## Work order 1:
Answer these questions using the Marcus Benard profile:
(a) At which college did he play football?
(b) How many sacks did he record in 2010?
(c) On what date was he promoted from the Browns practice squad to the active roster?
## Work order 2:
Duplicate the Marcus Benard profile from "Marcus Benard (born" to "Jackson State Tigers.".
## Work order 3:
Pick up the Marcus Benard profile after its last sentence and continue writing it.

## Document segment:
• • •
Personal information
- Born: July 26, 1985 (age 40) Adrian, Michigan, U.S.
- Height: 6 ft 4 in (1.93 m)
- Weight: 256 lb (116 kg)

Career information
- High school: Ypsilanti (MI)
- College: Jackson State
- NFL draft: 2009: undrafted

Career history
- Cleveland Browns (2009–2012); New England Patriots (2013)*; Arizona Cardinals (2013–2014); Ottawa Redblacks (2016)*;
- * Offseason and/or practice squad member only

Awards and highlights
- Grey Cup champion (2016); First-team All-SWAC;

Career NFL statistics
- Total tackles: 71
- Sacks: 15.0
- Forced fumbles: 1
- Stats at Pro Football Reference

= Marcus Benard =

American football player (born 1985)

Marcus Benard (born July 26, 1985) is an American former professional football player who was a linebacker in the National Football League (NFL). He was signed by the Cleveland Browns as an undrafted free agent in 2009. He played college football at Jackson State Tigers.

==Professional career==

===Cleveland Browns===
Benard was promoted from the Browns practice squad to the active roster on November 9, 2009. He had 7.5 sacks in 2010, his best season as a pro. After playing in only four games in 2011 due to injury, Benard was injured again in training camp and waived/injured by the Browns on August 27, 2012.
• • •
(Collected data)
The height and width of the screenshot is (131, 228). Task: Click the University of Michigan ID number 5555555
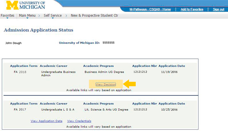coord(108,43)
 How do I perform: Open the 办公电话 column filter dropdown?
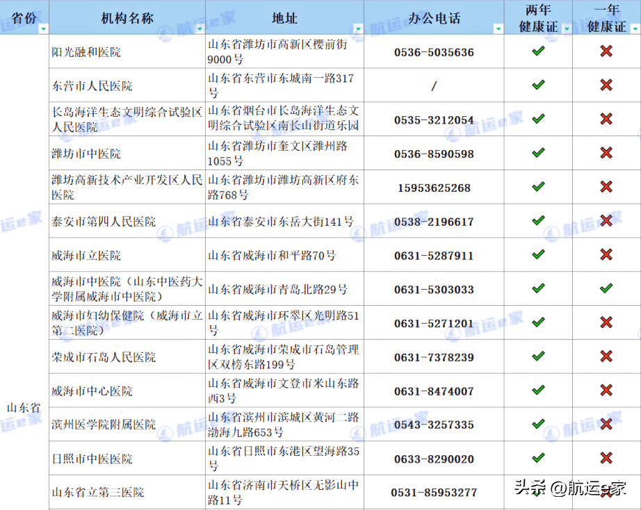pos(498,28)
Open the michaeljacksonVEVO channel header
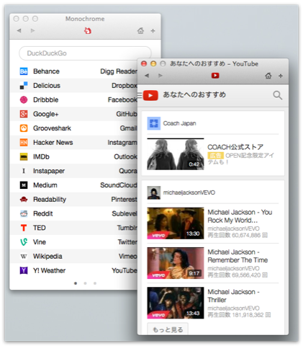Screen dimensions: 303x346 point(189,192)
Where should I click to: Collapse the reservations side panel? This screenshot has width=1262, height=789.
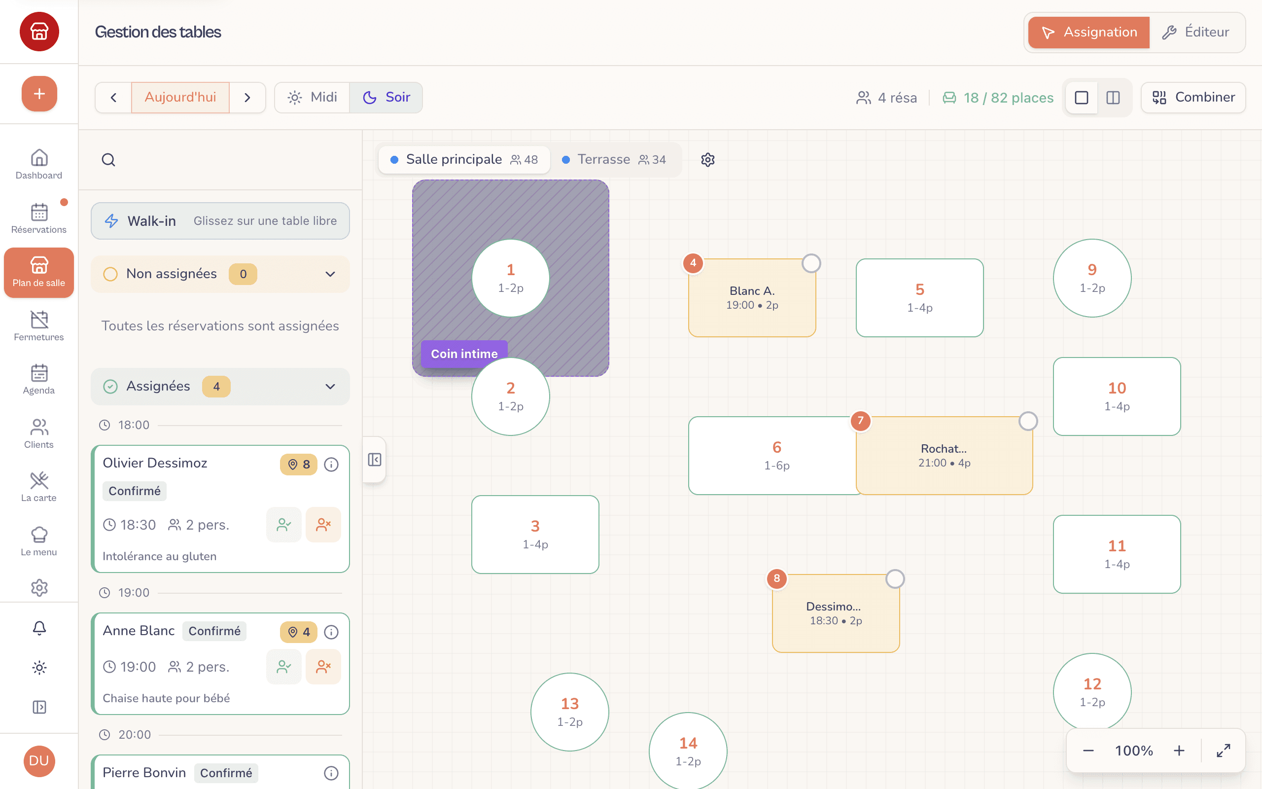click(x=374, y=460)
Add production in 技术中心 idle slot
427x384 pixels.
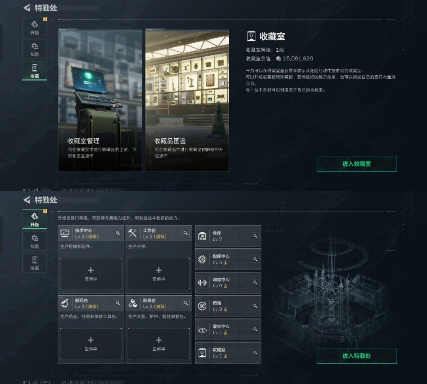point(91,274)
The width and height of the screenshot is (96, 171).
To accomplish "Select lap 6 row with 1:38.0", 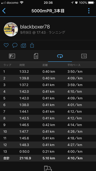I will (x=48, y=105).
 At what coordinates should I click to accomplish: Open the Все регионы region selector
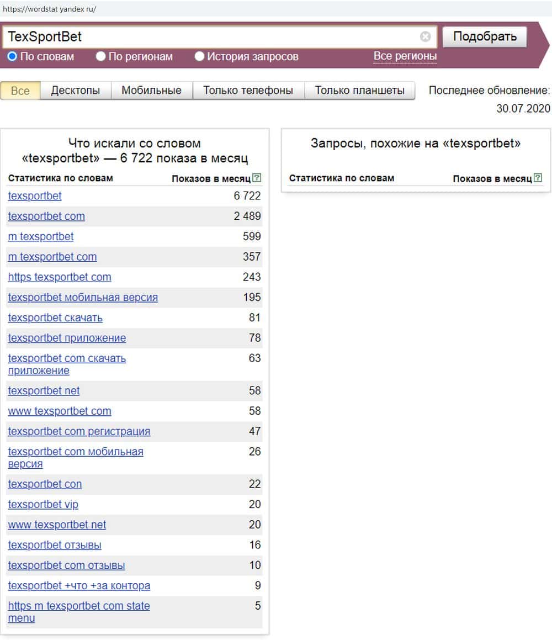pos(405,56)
• • •
## Task answer 1:
(a) Jackson State
(b) 7.5
(c) November 9, 2009

## Task answer 2:
Marcus Benard (born July 26, 1985) is an American former professional football player who was a linebacker in the National Football League (NFL). He was signed by the Cleveland Browns as an undrafted free agent in 2009. He played college football at Jackson State Tigers.

## Task answer 3:
===New England Patriots===
Benard signed with the New England Patriots and was released on August 30, 2013.

===Arizona Cardinals===
Benard signed with the Arizona Cardinals on October 2, 2013.

===Ottawa Redblacks===
Benard was signed to the practice roster of the Ottawa Redblacks of the Canadian Football League in October 2016. On November 27, 2016, the Redblacks won the 104th Grey Cup against the Calgary Stampeders.

==Personal life==
Benard collapsed in the Browns locker room in November 2010, during a press conference.

On October 10, 2011, on his way home from Browns practice, Benard was involved in a motorcycle accident.